Une plongée dans l’âme humaine et ses tourment
Thomas Gilbert a entamé un cycle sur la violence. Dans un premier tome, Les Filles de Salem (Dargaud — 2018), il aborde l’injustice de la société envers les femmes en se basant sur celles qui furent soupçonnées de sorcellerie au XVIIe siècle.
Avec Nos corps alchimiques (Dargaud – 2021), il montre les conséquences, sur trois êtres, de répondre aux stéréotypes imposés par la société humaine. Il prend pour cadre un temps plus ancien pour développer l’intrigue de ce troisième volet, La Voix des bêtes, la faim des hommes.
Un jeune berger est assassiné par une étrange entité, un corps grossier d’homme entièrement noir.
Brunehilde parcourt les chemins du royaume en compagnie de Loupiot, un chien-loup. Elle est meneuse de loups. Elle croise le chemin de Paulin, colporteur, conteur et herboriste qui fait un bout de route avec elle.
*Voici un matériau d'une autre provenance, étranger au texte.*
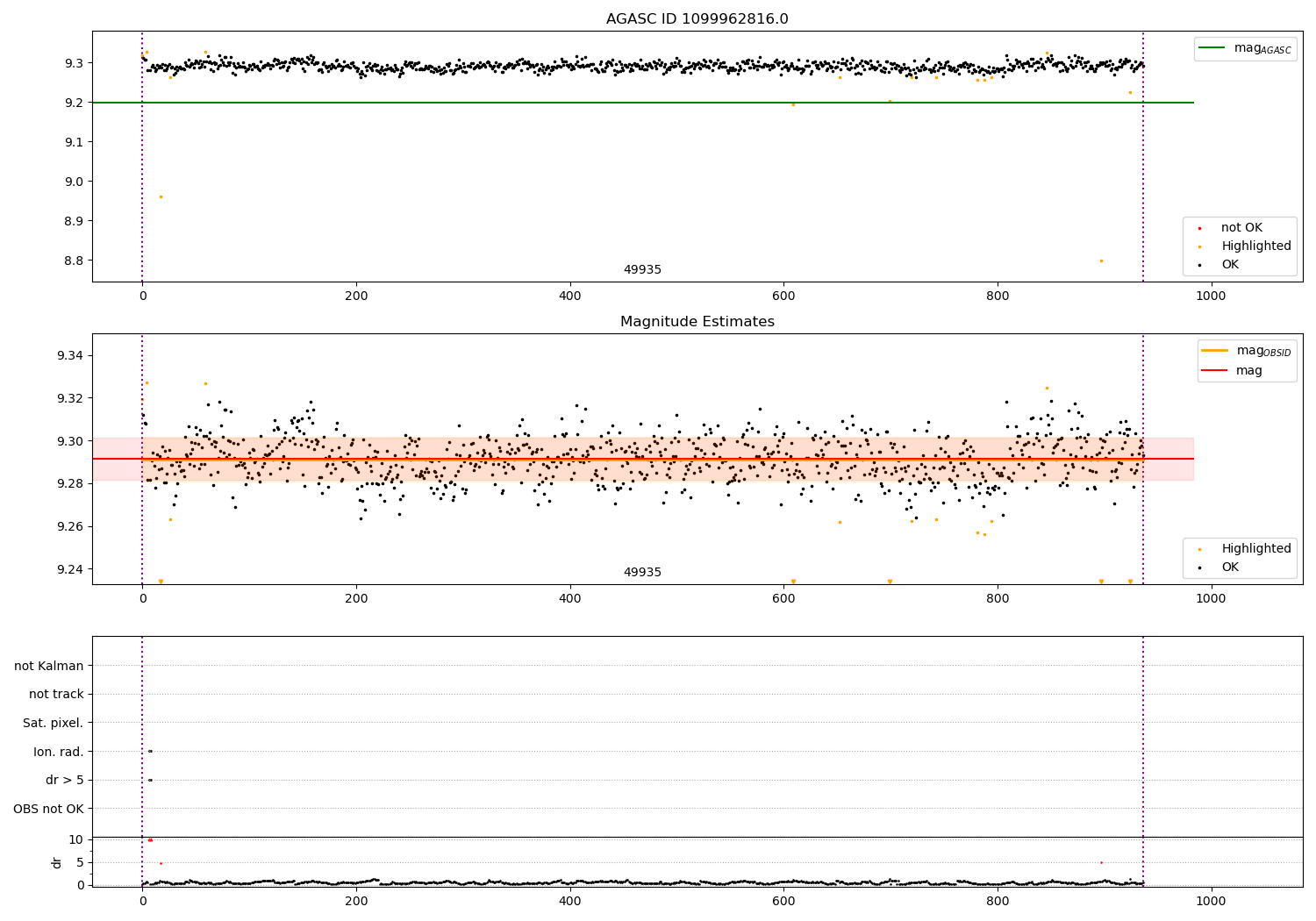Click the '49935' label in the middle plot
The height and width of the screenshot is (921, 1316).
[x=642, y=573]
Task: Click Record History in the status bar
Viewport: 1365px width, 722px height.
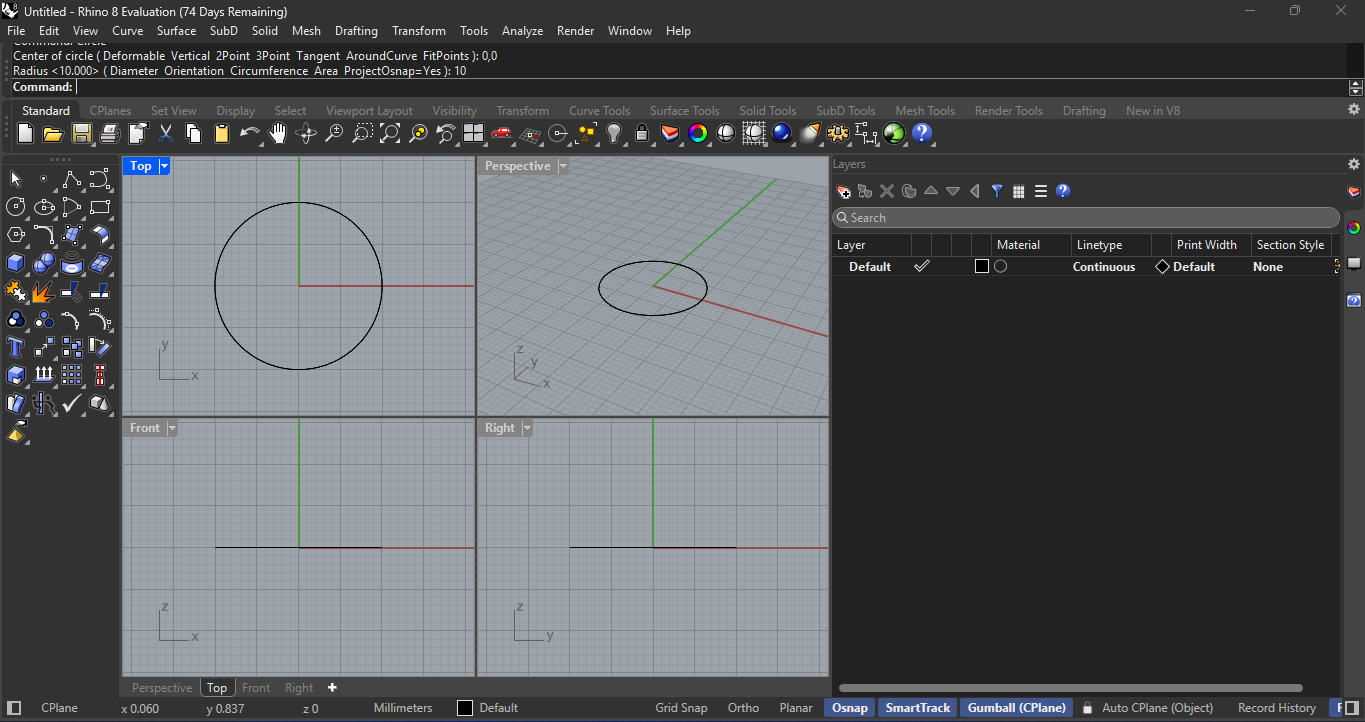Action: [1276, 707]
Il irait bien plus loin mais elle refuse, ne voulant ni mari, ni enfant. Elle lui raconte, cependant, comment, pendant une famine, elle a été recueillie par un homme qui l’a élevée et initiée à l’amour de la nature et des animaux.
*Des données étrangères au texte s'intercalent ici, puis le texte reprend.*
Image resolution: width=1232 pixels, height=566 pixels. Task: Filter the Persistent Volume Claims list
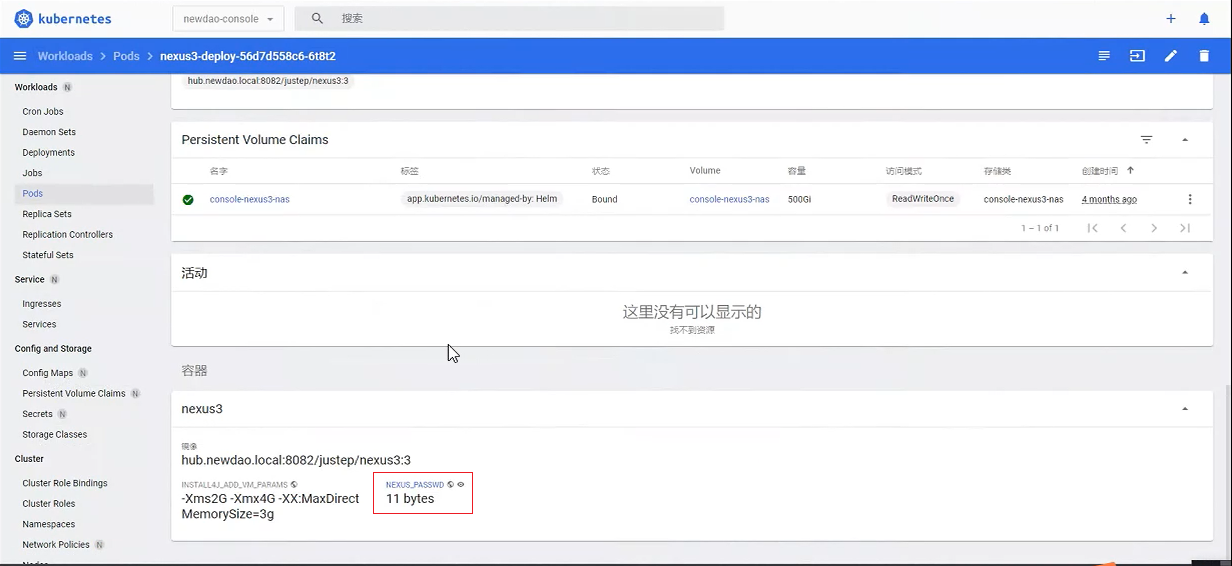point(1147,140)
Et Brunehilde, dans cette région des Causses du Quercy, au tournant de l’an mille, va rencontrer le Mal absolu, engendré par la violence des seigneurs et des religieux…
L’auteur choisit, pour porter son histoire et illustrer la violence, une jeune femme libre qui va se trouver confrontée à une série de meurtres d’innocents. Elle a été initiée, dès son plus jeune âge, à une vie solitaire pour faire le lien entre la nature et les hommes.
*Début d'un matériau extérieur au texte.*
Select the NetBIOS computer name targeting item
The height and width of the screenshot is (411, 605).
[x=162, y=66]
Le récit se partage en quatre chapitres inspiré par les cavaliers de l’Apocalypse, Famine, Mort, Guerre et Conquête. Chacun illustre une facette de cette société de l’an mille où se produit un basculement généré par la religion qui impose un monde binaire. Il n’y a pas de situation, d’état, intermédiaire entre le Bien et le Mal, le monde de la nature et celui des humains, entre le sale et le propre. Vous êtes croyant ou incroyant ce qui implique dans le second cas, le rejet total de toutes communautés. Les croyances “païennes” sont en train d’être balayées avec des prêches apocalyptiques, des visions d’enfer, de violence car les bons moines bien gras qui prêchent l’abstinence et la pénitence déclenchent dans des esprits faibles des obsessions, des images qui amènent au pire.
C’est aussi le règne des figures emblématiques de cette époque, à savoir, le seigneur et le religieux, l’un et l’autre aussi inculte mais auréolé d’un pouvoir auto-attribué.
Avec un dessin précis, d’une belle efficacité par sa concision, Thomas Gilbert va à l’essentiel pour illustrer le parcours de son héroïne, ses rencontres. Une mise en couleurs remarquablement ordonnée complète les tracés. L’auteur reconnaît s’être inspiré, pour sa mise en images, de Jérôme Bosch et Bruegel l’Ancien. De bien belles références !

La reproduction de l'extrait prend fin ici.